Casa Angelica’s water comes from a well that has naturally occurring arsenic levels of 15 micrograms per liter. Lowering the arsenic concentration to meet the new 10 microgram per liter standard is readily achievable with commercially available arsenic adsorption media, says Sandia researcher Brian Dwyer.
He and his colleagues at Sandia chose the Casa Angelica water system from about 20 systems in New Mexico as the site of the Labs research because of its small size and relatively low levels of arsenic. The Casa Angelica well currently provides drinking and bathing water to 16 medically fragile children and young adults who live there, 50 staff, and the Canossian Daughters of Charity who own and operate the facility. The water is also used for grounds irrigation.
The “in tank filtration” technology uses a small pump to continuously circulate stored drinking water through a small vessel containing commercially available arsenic adsorption media. Conventional systems remove arsenic in a single filter pass and requires the filter vessel to be sized based on peak water demand.

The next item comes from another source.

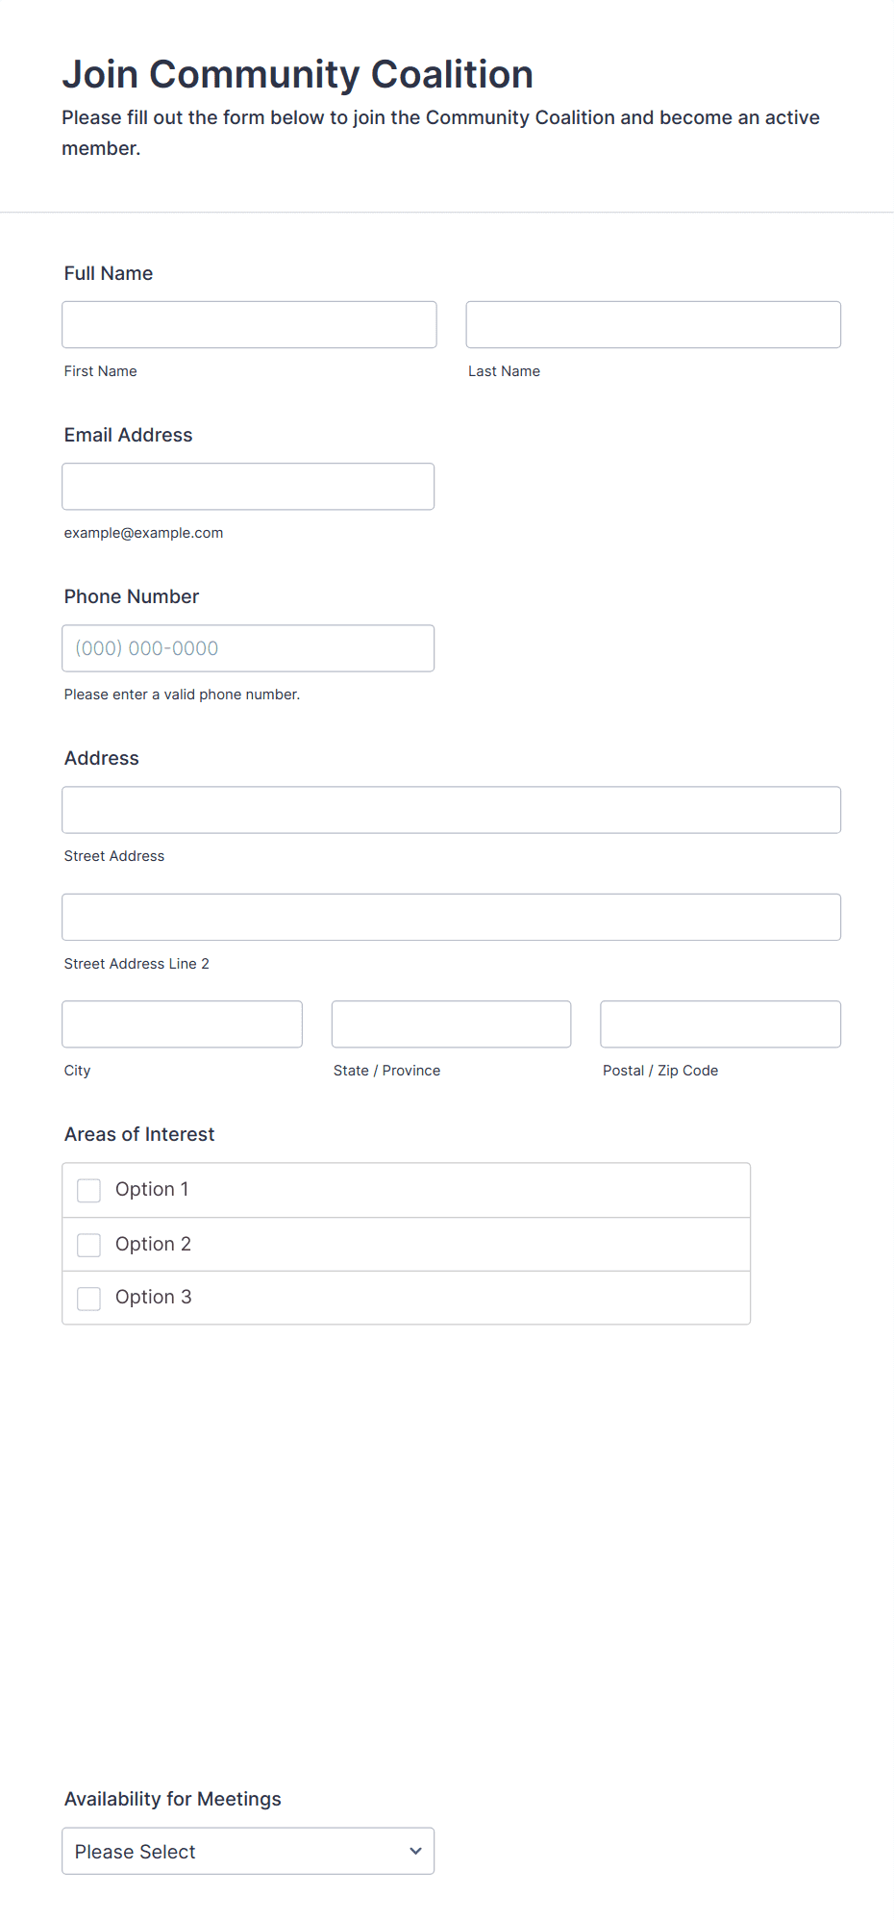Screen dimensions: 894x1920
Task: Select the State / Province field
Action: [x=451, y=1023]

In contrast, the Sandia technology recirculates water from the community storage tank continuously through a much smaller filter vessel and back into the storage tank, thereby removing most arsenic during off-peak water usage. This results in a gradual lowering of the entire storage tank is arsenic concentration, providing the ballast capacity to meet peak demand with a very small treatment unit, which translates into a significant cost savings.

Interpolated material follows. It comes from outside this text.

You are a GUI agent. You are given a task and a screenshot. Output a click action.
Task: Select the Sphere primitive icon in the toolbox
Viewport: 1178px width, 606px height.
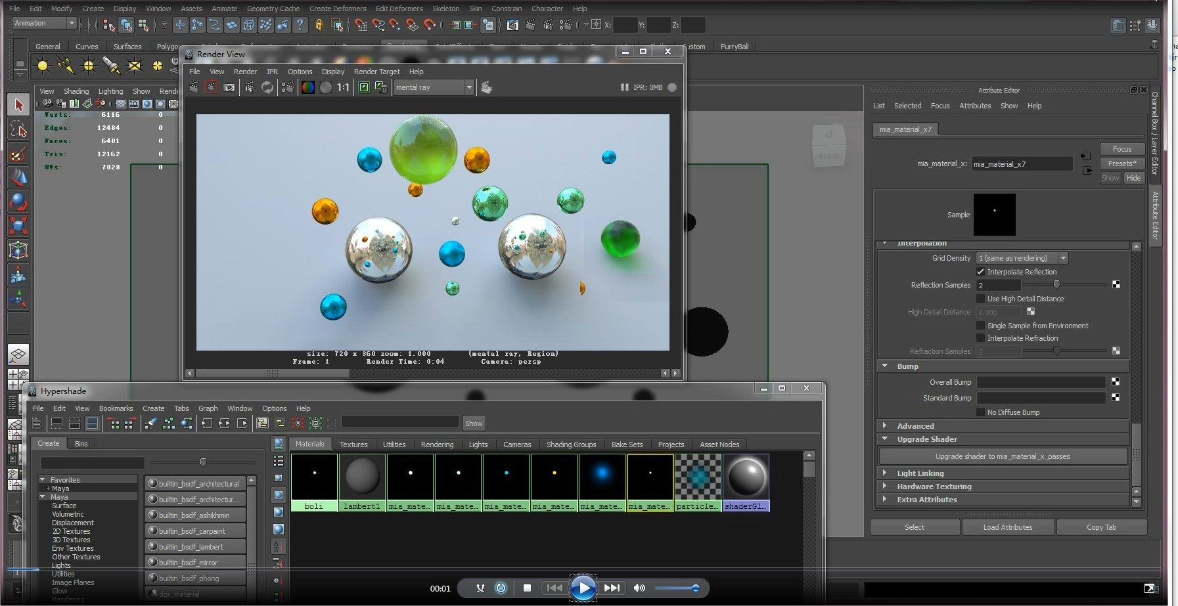click(x=18, y=202)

The New Mexico Environmental Department (NMED) Drinking Water Bureau has identified roughly 100 small, predominately rural water systems that exceed the new arsenic standard. In the past the only water treatment these small water systems have conducted is chlorination (disinfection). Systems exceeding the new 10 micrograms per liter of arsenic must now, for the first time, install and operate a treatment system.
“I want to assure everyone that Casa Angelica’s water is in no way dangerous,” Dwyer says. “We just want to make sure it meets the new standards.”
The Sandia treatment system, which was designed and built at the Labs and recently installed at the agency, will be used until later this year when Casa Angelica is expected to be connected to the City of Albuquerque water system. Then all water for drinking, bathing, and the therapeutic pool will be supplied by the city. Well water will continue to be used as the irrigation source for the grounds.
The Casa Angelica arsenic research is sponsored by the Arsenic Water Technology Partnership, a consortium of Sandia, the Awwa research Foundation (AwwaRF), and WERC, a consortium for Environmental Education and Technology Development. U.S. Sen. Pete Domenici, R.-N.M., secured the funding for the project through DOE when he was chairman of the Senate Energy and Water Development and Appropriations Subcommittee.
Other experimental arsenic removal sites in New Mexico that have been part of the program are in Soccoro, Anthony, Jemez, and Rio Rancho.